Data for processing ▸
::::

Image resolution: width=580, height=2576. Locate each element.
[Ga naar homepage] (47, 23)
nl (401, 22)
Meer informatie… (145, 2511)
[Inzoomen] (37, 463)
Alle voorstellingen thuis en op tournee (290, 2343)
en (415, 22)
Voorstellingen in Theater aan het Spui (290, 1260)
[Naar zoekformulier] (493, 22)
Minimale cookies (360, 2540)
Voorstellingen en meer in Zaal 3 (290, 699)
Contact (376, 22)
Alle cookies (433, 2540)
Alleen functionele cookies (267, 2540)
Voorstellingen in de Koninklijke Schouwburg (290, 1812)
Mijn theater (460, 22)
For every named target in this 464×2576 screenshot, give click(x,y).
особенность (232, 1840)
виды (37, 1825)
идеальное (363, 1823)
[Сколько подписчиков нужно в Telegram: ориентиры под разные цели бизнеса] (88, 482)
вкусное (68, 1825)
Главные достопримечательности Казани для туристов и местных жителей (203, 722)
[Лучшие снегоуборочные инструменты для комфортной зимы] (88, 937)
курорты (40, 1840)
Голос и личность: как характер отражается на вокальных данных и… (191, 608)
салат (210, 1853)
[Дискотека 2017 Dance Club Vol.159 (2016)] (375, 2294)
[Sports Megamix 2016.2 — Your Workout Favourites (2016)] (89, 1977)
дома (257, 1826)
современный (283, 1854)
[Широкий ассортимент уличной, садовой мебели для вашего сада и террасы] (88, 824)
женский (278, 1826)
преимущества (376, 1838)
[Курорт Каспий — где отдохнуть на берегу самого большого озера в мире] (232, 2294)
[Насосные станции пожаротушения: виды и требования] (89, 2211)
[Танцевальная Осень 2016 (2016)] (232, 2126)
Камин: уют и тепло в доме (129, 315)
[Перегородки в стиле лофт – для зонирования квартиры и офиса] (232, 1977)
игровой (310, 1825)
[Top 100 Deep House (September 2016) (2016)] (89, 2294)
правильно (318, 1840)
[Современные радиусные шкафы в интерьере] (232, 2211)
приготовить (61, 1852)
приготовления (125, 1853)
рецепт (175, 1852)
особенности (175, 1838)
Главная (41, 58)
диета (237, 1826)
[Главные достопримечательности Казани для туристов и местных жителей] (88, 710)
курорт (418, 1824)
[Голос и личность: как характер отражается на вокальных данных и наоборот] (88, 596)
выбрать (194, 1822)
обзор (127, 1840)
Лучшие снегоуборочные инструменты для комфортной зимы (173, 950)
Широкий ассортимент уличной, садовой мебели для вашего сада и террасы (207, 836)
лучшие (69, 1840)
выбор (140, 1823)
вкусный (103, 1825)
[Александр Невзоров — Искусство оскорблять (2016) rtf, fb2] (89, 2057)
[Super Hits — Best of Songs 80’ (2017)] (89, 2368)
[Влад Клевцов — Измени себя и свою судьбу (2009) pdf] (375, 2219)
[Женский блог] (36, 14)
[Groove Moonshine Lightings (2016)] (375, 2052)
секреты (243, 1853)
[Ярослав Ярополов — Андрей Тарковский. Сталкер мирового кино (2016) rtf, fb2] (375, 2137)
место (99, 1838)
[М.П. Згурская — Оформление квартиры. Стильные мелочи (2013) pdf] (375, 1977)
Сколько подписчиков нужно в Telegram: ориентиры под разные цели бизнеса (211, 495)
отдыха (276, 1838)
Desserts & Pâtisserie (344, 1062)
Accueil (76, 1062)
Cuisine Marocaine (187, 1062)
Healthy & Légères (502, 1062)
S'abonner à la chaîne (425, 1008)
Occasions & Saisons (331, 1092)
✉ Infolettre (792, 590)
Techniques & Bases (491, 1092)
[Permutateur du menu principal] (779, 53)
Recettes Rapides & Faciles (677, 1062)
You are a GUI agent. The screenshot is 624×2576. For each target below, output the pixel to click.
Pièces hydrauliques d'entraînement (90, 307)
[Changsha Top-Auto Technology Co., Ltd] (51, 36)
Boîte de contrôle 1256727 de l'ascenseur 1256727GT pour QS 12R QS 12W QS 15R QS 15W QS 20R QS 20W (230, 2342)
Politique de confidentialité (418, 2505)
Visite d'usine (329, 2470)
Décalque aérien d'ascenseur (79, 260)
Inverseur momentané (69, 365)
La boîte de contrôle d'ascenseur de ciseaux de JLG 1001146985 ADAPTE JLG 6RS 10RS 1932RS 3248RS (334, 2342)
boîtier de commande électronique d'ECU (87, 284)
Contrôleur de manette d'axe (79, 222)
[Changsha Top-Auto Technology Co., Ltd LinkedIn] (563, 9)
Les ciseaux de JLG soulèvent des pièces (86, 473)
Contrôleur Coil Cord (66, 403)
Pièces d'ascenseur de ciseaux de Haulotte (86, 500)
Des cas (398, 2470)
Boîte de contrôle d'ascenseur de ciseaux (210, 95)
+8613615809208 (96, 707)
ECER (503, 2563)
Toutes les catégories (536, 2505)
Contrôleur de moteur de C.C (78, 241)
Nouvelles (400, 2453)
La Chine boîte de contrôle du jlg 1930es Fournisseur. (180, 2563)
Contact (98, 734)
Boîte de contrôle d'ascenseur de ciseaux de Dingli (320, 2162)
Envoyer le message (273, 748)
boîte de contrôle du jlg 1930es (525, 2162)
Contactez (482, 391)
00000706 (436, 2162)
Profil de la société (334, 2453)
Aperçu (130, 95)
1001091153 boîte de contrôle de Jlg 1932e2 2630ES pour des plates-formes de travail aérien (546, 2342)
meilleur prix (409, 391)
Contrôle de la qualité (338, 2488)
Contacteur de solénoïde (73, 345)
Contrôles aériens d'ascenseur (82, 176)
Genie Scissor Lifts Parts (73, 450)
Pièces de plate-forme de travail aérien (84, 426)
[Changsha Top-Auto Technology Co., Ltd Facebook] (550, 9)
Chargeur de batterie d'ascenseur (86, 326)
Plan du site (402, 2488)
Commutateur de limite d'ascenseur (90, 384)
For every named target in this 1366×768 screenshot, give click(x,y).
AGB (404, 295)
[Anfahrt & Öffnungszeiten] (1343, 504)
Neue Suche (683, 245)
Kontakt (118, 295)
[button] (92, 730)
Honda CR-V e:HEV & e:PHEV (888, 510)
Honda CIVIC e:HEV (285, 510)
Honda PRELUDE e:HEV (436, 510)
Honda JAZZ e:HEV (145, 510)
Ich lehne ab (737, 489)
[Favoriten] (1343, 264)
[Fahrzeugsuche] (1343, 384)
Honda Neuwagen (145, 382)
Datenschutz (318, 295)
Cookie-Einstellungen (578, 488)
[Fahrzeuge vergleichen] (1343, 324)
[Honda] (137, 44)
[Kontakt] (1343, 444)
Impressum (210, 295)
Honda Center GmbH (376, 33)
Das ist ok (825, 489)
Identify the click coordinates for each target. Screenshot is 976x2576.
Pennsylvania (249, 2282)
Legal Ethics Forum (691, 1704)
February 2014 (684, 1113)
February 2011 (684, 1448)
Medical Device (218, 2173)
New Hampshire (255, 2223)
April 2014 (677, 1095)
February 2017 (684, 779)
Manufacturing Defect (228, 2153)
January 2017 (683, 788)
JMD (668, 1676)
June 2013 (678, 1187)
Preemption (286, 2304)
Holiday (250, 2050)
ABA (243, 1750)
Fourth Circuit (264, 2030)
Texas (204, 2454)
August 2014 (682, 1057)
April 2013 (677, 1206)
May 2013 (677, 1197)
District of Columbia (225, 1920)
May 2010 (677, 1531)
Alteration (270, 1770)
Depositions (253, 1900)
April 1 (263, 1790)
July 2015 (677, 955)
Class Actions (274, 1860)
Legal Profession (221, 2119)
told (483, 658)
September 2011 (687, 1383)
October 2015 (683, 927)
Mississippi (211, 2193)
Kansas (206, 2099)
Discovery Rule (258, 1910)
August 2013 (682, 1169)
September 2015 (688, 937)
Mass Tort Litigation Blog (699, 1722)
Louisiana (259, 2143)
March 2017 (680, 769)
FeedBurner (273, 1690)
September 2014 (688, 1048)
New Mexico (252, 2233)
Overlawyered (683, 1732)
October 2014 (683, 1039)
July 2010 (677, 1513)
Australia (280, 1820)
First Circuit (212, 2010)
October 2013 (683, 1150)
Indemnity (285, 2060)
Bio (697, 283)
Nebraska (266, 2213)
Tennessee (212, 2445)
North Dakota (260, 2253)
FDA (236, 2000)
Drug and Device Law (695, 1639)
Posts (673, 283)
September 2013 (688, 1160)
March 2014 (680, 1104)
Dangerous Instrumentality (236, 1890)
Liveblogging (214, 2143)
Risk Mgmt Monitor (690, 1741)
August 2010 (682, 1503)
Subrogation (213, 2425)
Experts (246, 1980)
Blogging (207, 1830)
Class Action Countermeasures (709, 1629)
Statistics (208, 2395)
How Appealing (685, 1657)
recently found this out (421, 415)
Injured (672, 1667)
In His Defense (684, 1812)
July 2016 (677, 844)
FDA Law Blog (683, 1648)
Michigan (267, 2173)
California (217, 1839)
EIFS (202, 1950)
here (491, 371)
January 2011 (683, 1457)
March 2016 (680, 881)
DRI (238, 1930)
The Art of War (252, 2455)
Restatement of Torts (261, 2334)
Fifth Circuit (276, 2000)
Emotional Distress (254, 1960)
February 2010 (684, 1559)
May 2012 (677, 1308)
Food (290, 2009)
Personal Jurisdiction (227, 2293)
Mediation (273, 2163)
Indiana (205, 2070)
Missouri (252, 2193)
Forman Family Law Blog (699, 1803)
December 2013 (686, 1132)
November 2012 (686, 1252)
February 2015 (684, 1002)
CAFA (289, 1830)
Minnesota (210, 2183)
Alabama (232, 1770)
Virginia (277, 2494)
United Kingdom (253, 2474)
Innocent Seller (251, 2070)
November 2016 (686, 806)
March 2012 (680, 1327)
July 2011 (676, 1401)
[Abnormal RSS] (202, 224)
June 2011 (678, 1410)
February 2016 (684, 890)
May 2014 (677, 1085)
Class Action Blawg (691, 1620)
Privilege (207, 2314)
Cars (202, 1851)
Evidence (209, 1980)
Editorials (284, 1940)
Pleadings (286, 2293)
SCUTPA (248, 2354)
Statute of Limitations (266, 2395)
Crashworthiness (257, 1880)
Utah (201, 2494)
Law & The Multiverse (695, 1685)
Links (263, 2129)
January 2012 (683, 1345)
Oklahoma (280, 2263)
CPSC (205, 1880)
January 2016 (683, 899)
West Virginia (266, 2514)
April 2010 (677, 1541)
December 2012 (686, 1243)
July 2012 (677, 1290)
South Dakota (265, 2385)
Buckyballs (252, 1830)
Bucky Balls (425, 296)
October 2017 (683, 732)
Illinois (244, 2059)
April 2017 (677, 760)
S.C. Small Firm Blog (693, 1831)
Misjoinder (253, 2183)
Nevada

::::

Brief ▸
Up to and including the line with "[Top 100 Deep", please return the records exactly, beginning from their first line.

Answer ▸
Image resolution: width=580, height=2576. Locate each element.
[Ga naar homepage] (47, 23)
nl (401, 22)
Meer informatie… (145, 2511)
[Inzoomen] (37, 463)
Alle voorstellingen thuis en op tournee (290, 2343)
en (415, 22)
Voorstellingen in Theater aan het Spui (290, 1260)
[Naar zoekformulier] (493, 22)
Minimale cookies (360, 2540)
Voorstellingen en meer in Zaal 3 (290, 699)
Contact (376, 22)
Alle cookies (433, 2540)
Alleen functionele cookies (267, 2540)
Voorstellingen in de Koninklijke Schouwburg (290, 1812)
Mijn theater (460, 22)
For every named target in this 464×2576 screenshot, give click(x,y).
особенность (232, 1840)
виды (37, 1825)
идеальное (363, 1823)
[Сколько подписчиков нужно в Telegram: ориентиры под разные цели бизнеса] (88, 482)
вкусное (68, 1825)
Главные достопримечательности Казани для туристов и местных жителей (203, 722)
[Лучшие снегоуборочные инструменты для комфортной зимы] (88, 937)
курорты (40, 1840)
Голос и личность: как характер отражается на вокальных данных и… (191, 608)
салат (210, 1853)
[Дискотека 2017 Dance Club Vol.159 (2016)] (375, 2294)
[Sports Megamix 2016.2 — Your Workout Favourites (2016)] (89, 1977)
дома (257, 1826)
современный (283, 1854)
[Широкий ассортимент уличной, садовой мебели для вашего сада и террасы] (88, 824)
женский (278, 1826)
преимущества (376, 1838)
[Курорт Каспий — где отдохнуть на берегу самого большого озера в мире] (232, 2294)
[Насосные станции пожаротушения: виды и требования] (89, 2211)
[Танцевальная Осень 2016 (2016)] (232, 2126)
Камин: уют и тепло в доме (129, 315)
[Перегородки в стиле лофт – для зонирования квартиры и офиса] (232, 1977)
игровой (310, 1825)
[Top 100 Deep House (September 2016) (2016)] (89, 2294)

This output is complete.